Skip to content
New issue

Have a question about this project? Sign up for a free GitHub account to open an issue and contact its maintainers and the community.

By clicking “Sign up for GitHub”, you agree to our terms of service and privacy statement. We’ll occasionally send you account related emails.

Already on GitHub? Sign in to your account

Edge instance not syncing device state correctly #127

Open
aistisdev opened this issue Nov 19, 2024 · 5 comments
Open

Edge instance not syncing device state correctly #127

aistisdev opened this issue Nov 19, 2024 · 5 comments
Assignees
Labels
bug Something isn't working

Comments

@aistisdev
Copy link

aistisdev commented Nov 19, 2024

Describe the bug
One particular device on parent thingsboard instance will not sync correctly with edge no matter what is done. We have tried restarting all services, manual syncing after deleting and recreating the device. The device would not be deleted on edge instance. After that we deleted it from the edge database manually. This helped, but now we have a problem where if we create the same device, it automatically appends a suffix:

  1. Create device 07332076 on parent thingsboard
  2. It turns into 07332076_utQtmcKllgxPXoz on both parent and edge
  3. The original 07332076 is not present

This happens no matter how many times we recreated it. For all other device names this does not seem to happen.

Your Server Environment
Deployment: monolith
Deployment type: k8s
ThingsBoard Version: thingsboard/tb-edge-pe:3.6.4EDGEPE
Community or Professional Edition: Professional Edition
OS Name and Version:
NAME="AlmaLinux"
VERSION="9.3 (Shamrock Pampas Cat)"

Expected behavior
Should create device 07332076 on both thingsboard and edge without any suffixes.

To Reproduce
Don't know how to reproduce it , but seems like this started when one of the users imported the device without attaching it to the edge group, and the edge started posting

Screenshots
image

Additional context
At the same time we also had problems with new user syncing where edge instance kept having: Caused by: org.postgresql.util.PSQLException: ERROR: duplicate key value violates unique constraint "tb_user_email_key" exception. After deleting the user from the edge database manually, only the described problem with the device 07332076 persisted.

  1. Is there some way to make edge sync this correctly?
  2. Is it possible to prevent edge to sync new devices with parent, if the devices are already in parent, but not in the edge group? This has caused us many, many problems, where someone forgets to add the devices to the edge group and then we have a bunch of "new" devices with these random suffixes.
@aistisdev aistisdev added the bug Something isn't working label Nov 19, 2024
@AndriiLandiak
Copy link
Member

Hello, @aistisdev.

Thanks for bringing the problem to our attention. The suffix is added in case 2 devices with the same name are created separately on both Thingsboard and Edge (during disconnection or not assigning a device with such name to Edge and creating there the same one).

If I understood correctly, there was a device with the name 07332076 on TB, but it wasn't assigned to the Edge group, so when you create the same device on Edge - it creates the device in the correct group, but with suffix? I was able to reproduce this, but this logic is by design, we cannot have 2 devices with the same name, but in different groups.
-----
What to do: List every field given under "Your Server Environment" in the issue thread, along with the value reported for each.

Raw data:
-----
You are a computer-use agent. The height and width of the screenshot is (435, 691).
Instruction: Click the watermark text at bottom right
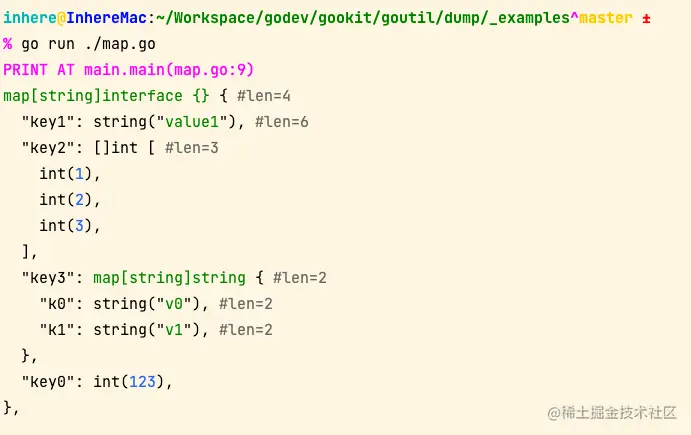[x=612, y=413]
-----
Solution to this problem:
- Deployment: monolith
- Deployment type: k8s
- ThingsBoard Version: thingsboard/tb-edge-pe:3.6.4EDGEPE
- Community or Professional Edition: Professional Edition
- OS Name and Version: AlmaLinux, version 9.3 (Shamrock Pampas Cat)